Samsung Electronics will deploy Google's Gemini AI across 800 million mobile devices by the end of 2026, doubling last year's 400 million. T.M. Roh, who became co-CEO in November, confirmed the target in a Reuters interview at CES on Sunday.

The Google play

So here's the thing about this announcement: it's less about Samsung than it is about Google.

As the world's largest Android device maker, Samsung's commitment essentially hands Gemini a distribution channel that neither OpenAI nor Anthropic can touch. 800 million devices isn't a product launch. It's an installed base. And when you're locked in a knife fight with Sam Altman over consumer AI adoption, installed base wins.

Roh was unusually candid about Samsung's position: the company admits it lacks sufficient in-house AI capabilities compared to industry leaders. That's a stark admission from a company that's historically preferred to build rather than buy. But the numbers don't lie. Galaxy AI brand awareness jumped from 30% to 80% in a single year, according to company surveys. Whatever Samsung is doing with Google, users are noticing.

The Apple problem

Apple, meanwhile, continues to struggle with its AI narrative.

The "more personalized Siri" that Apple showed off at WWDC 2024? Still not here. CNBC reported in March that Apple pushed those features to 2026, roughly 18 months after they were first announced. Bloomberg's Mark Gurman says the target is now spring 2026, assuming development "proves promising" over the next few weeks.

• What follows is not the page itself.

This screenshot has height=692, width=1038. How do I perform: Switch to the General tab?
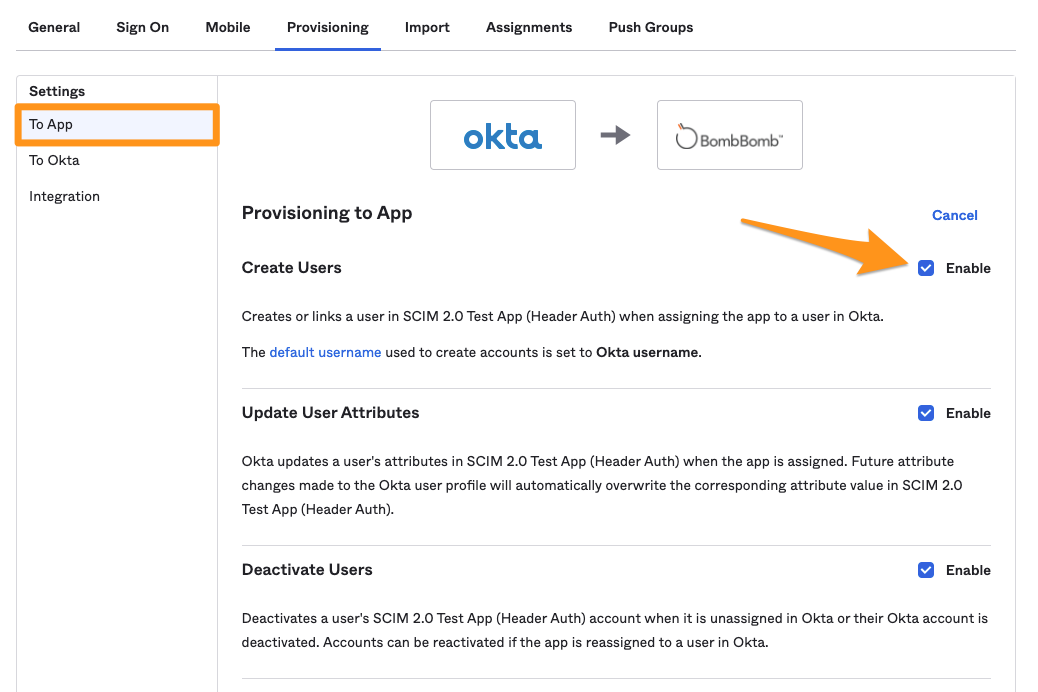(x=54, y=27)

That's a lot of conditionals for a feature that was already used in iPhone 16 marketing.

And Apple's AI team has been bleeding talent. John Giannandrea, the machine learning chief, is retiring this year. Meta poached the company's AI design lead. The new Siri keeps getting delayed while the old one keeps embarrassing itself (remember those notification summaries that were rewriting news headlines?).

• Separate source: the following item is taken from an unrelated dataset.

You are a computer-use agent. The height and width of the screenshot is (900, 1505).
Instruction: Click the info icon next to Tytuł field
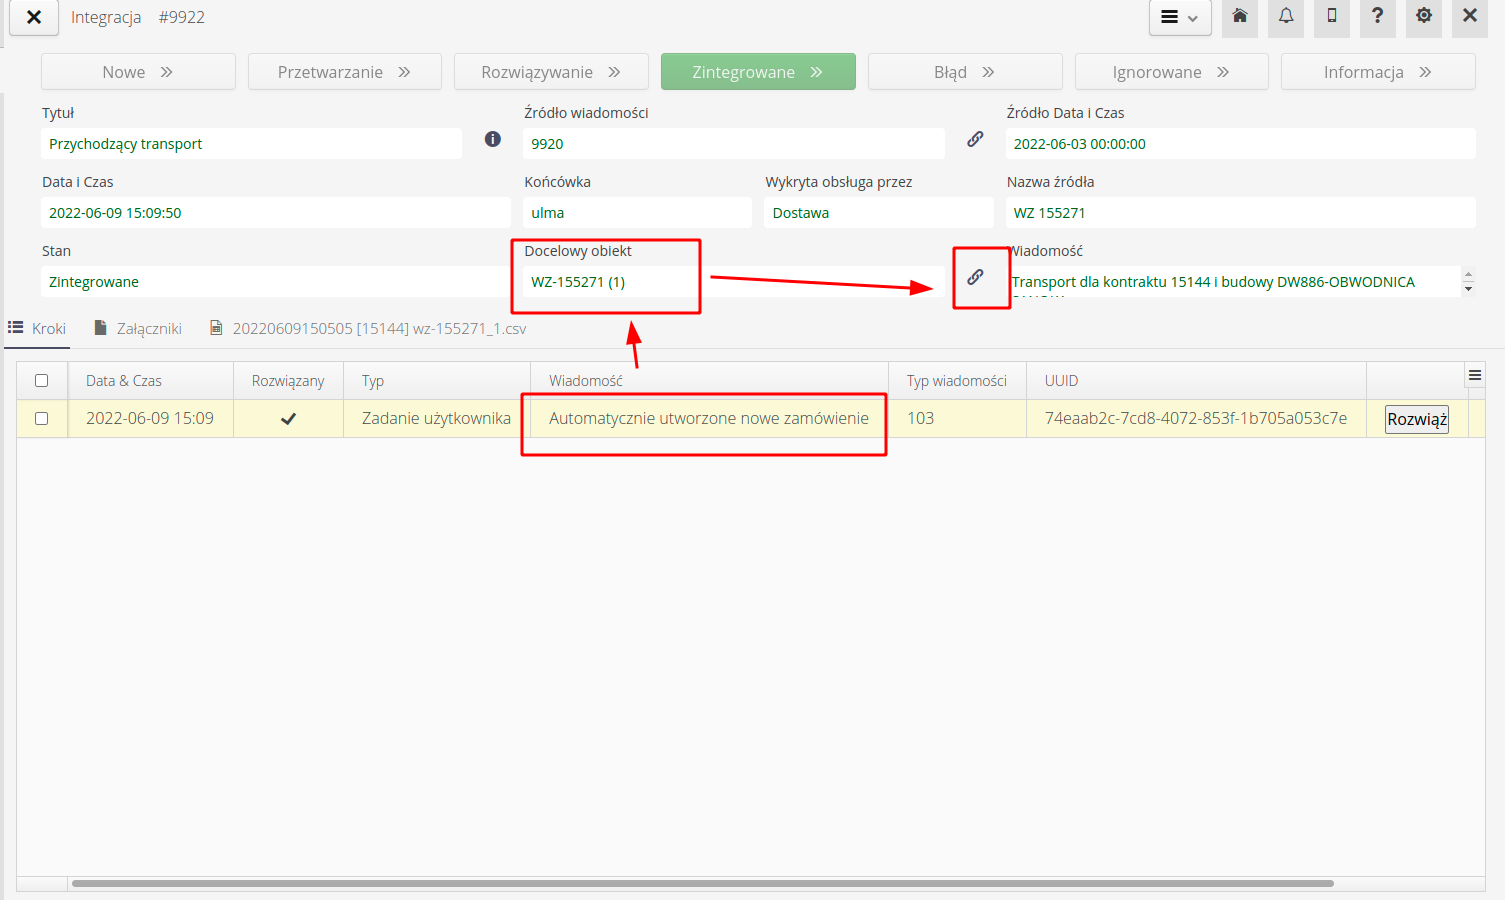click(492, 139)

Samsung's edge isn't just the Google partnership. It's timing. Apple is playing catch-up with a product that doesn't exist yet while Samsung is shipping features now.

But wait, there's Perplexity

Here's where it gets interesting.

Samsung isn't going all-in on Google. Leaks from the One UI 8.5 beta show that Bixby, Samsung's long-neglected assistant, is already pulling answers from Perplexity. The partnership appears set to launch officially with the Galaxy S26 next month.

The arrangement mirrors what Apple did with ChatGPT and Siri: let the startup handle the heavy lifting while the native assistant handles basic device controls. Screenshots show Perplexity's answers appearing with source citations in the Bixby interface, though users might not even realize another AI is involved.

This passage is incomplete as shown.